Contrary to the defendant's contention, he received "meaningful representation" of trial counsel ( People v. Benevento, 91 N.Y.2d 708, 712, 674 N.Y.S.2d 629, 697 N.E.2d 584 [internal quotation marks omitted]; see People v. Hannah, 59 A.D.3d 307, 307, 873 N.Y.S.2d 606 ; see also Strickland v. Washington, 466 U.S. 668, 688, 104 S.Ct. 2052, 80 L.Ed.2d 674 ).

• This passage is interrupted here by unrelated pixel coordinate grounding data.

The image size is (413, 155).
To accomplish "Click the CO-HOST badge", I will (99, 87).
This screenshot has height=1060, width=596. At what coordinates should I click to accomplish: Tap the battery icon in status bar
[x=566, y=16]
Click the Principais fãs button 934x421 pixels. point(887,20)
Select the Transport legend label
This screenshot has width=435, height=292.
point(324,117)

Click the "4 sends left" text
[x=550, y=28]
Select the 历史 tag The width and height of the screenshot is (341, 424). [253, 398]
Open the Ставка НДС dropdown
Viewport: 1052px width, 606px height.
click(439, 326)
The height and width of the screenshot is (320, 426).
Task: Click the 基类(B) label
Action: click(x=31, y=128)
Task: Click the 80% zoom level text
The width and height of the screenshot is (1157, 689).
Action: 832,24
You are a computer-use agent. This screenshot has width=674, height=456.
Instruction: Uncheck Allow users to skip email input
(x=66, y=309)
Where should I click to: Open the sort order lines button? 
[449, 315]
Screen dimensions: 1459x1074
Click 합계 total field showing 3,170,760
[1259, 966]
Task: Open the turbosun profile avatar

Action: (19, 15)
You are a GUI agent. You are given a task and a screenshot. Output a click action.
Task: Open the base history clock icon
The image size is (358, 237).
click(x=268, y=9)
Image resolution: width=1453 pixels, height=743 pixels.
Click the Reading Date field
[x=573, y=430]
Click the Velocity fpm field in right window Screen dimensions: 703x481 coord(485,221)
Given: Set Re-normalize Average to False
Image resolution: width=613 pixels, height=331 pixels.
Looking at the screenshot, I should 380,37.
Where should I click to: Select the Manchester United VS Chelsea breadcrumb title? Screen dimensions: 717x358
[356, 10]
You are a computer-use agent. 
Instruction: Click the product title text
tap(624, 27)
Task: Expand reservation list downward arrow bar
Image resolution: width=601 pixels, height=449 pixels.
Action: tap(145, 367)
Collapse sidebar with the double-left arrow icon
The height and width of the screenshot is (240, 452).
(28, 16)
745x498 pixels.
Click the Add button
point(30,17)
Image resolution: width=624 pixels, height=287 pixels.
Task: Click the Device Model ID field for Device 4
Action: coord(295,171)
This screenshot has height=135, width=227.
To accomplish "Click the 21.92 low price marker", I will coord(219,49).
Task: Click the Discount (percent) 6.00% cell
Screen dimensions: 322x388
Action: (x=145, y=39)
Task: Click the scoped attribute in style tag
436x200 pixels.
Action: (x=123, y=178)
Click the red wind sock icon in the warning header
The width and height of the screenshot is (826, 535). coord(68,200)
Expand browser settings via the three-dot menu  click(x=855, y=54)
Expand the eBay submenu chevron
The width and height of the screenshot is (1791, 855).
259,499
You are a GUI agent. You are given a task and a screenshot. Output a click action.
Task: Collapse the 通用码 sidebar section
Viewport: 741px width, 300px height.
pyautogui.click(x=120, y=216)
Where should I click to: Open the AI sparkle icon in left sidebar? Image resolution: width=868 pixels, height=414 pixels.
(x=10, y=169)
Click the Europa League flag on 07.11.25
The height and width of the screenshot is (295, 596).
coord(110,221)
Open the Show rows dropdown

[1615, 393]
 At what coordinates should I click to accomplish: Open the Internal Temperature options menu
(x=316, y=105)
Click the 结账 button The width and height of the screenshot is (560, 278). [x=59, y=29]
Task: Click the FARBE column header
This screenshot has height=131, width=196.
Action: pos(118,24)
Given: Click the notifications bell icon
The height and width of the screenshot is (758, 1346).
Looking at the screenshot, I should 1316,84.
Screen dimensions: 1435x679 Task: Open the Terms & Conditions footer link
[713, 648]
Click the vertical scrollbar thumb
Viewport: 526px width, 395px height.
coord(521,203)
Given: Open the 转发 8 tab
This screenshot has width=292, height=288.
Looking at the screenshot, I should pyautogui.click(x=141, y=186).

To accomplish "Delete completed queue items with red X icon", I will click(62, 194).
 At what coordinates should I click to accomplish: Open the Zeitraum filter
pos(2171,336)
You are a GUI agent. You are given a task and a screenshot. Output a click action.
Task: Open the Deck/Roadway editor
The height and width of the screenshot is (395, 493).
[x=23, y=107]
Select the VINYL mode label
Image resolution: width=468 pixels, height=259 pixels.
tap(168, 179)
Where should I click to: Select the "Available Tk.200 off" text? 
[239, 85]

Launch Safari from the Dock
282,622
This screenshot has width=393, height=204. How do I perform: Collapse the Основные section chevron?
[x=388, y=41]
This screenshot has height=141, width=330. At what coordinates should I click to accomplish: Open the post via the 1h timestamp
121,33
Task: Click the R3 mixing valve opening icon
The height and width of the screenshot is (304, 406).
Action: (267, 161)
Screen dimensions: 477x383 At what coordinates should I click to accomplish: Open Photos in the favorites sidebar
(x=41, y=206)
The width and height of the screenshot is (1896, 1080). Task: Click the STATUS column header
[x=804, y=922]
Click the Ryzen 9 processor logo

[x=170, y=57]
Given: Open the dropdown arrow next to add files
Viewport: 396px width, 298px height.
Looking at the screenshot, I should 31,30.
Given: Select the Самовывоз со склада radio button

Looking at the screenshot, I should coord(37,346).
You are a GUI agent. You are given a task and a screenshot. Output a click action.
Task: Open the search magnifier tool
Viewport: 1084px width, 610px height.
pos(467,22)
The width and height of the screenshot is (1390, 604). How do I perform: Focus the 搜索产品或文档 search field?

The defendant's contention that the County Court's failure to strike the testimony of the decedent's girlfriend deprived him of a fair trial is unpreserved for appellate review (see CPL 470.05[2] ; People v. Angelo, 88 N.Y.2d at 222, 644 N.Y.S.2d 460, 666 N.E.2d 1333 ). In any event, the contention is without merit. The witness testified that the decedent told her about his connection to the killing of the defendant's cousin. Such evidence of the defendant's possible animosity towards the decedent was probative of a revenge-related motive (see People v. Sharp, 158 A.D.3d 424, 70 N.Y.S.3d 473 ; People v. Williams, 64 A.D.3d 734, 883 N.Y.S.2d 566, affd 16 N.Y.3d 480, 922 N.Y.S.2d 239, 947 N.E.2d 130 ; People v. Camarena, 289 A.D.2d 7, 734 N.Y.S.2d 14 ). The probative value of the testimony outweighed the risk of prejudice resulting from its admission (see People v. Sarkodie, 172 A.D.3d 909, 911, 100 N.Y.S.3d 63 ).
The defendant's contention that the County Court erred in denying, without a hearing, his motion to set aside the verdict due to improper juror conduct (see CPL 330.30[2] ) is without merit. The moving papers did not contain sworn allegations of the essential facts supporting the motion (see CPL 330.40 ). Instead, the motion was supported by the hearsay allegations of defense counsel, which were insufficient to meet the threshold requirement of CPL 330.40(2)(a). Accordingly, no hearing was required, and the motion was properly denied (see People v. Gouveia, 88 A.D.3d 814, 816, 930 N.Y.S.2d 677 ).
RIVERA, J.P., DILLON, MILLER and BARROS, JJ., concur.